>> BEGIN Given records
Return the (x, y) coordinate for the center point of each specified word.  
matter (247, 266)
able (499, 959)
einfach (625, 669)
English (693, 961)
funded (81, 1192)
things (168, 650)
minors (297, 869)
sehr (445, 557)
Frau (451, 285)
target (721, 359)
>> END Given records
*Given request*
Tally the lines in the records that contain the string "Return", with case taken into account, and give only the number.

*Worked answer*
1